Archaeologists have uncovered a secret Nazi lair deep in the Argentine jungle — which was built for leaders of the Third Reich in case they needed to flee Germany.
The hideout is located in the Teyu Cuare provincial park near the South American country’s border with Paraguay and was found after researchers used machetes to clear a thick patch of vines and undergrowth, the Argentine newspaper Clarin reported.
All that remains is a series of stone structures adorned with faded swastikas, some German coins from the late 1930s and fragments of porcelain pottery. The lair is believed to have been constructed during World War II in the final days of the Third Reich, according to the Washington Post.
“Apparently, halfway through the Second World War, the Nazis had a secret project of building shelters for top leaders in the event of defeat — inaccessible sites, in the middle of deserts, in the mountains, on a cliff or in the middle of the jungle like this,” Daniel Schavelzon, lead researcher with the University of Buenos Aires, told Clarin.

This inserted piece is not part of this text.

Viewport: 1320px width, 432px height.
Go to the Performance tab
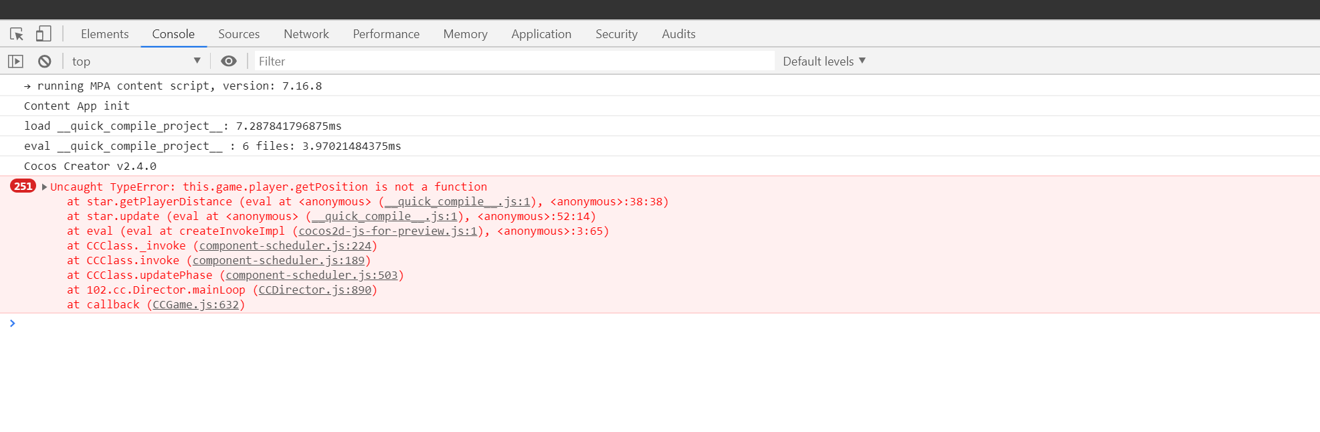coord(386,34)

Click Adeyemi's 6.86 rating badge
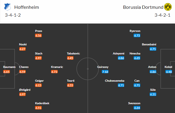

“This site also has the bonus of allowing inhabitants to be in Paraguay in less than 10 minutes,” he added. “It’s a protected, defendable site where they could live quietly.”
Argentina has become the final resting place of countless Nazi artifacts and memorabilia.
The nation has been gripped by the lifestyles of the Third Reich ever since thousands of war criminals fled to South America with the help of German sympathizers, the Washington Post reports.
Using a system of escape known as “ratlines,” the Nazi runaways established new lives everywhere from Brazil to Argentina. According to some theories, even the Fuhrer himself found refuge in an Argentine idyll, “doddering peacefully in the Andean foothills attended by faithful Nazi servants,” according to archival sources.
But the most notorious German to have called Argentina home would have to be Dr. Joseph Mengele.
Dubbed “the Angel of Death,” the twisted and deranged Nazi doctor became known for his horrid experiments on children, mainly twins and dwarves. Historians have described Mengele as a bloodthirsty maniac who would pluck prisoners out of line and either cruelly experiment on them or send them straight to their deaths in the gas chamber.
Mossad efforts to capture Mengele in the 1960s failed. He was believed to have suffered a stroke while swimming and drowned in 1979.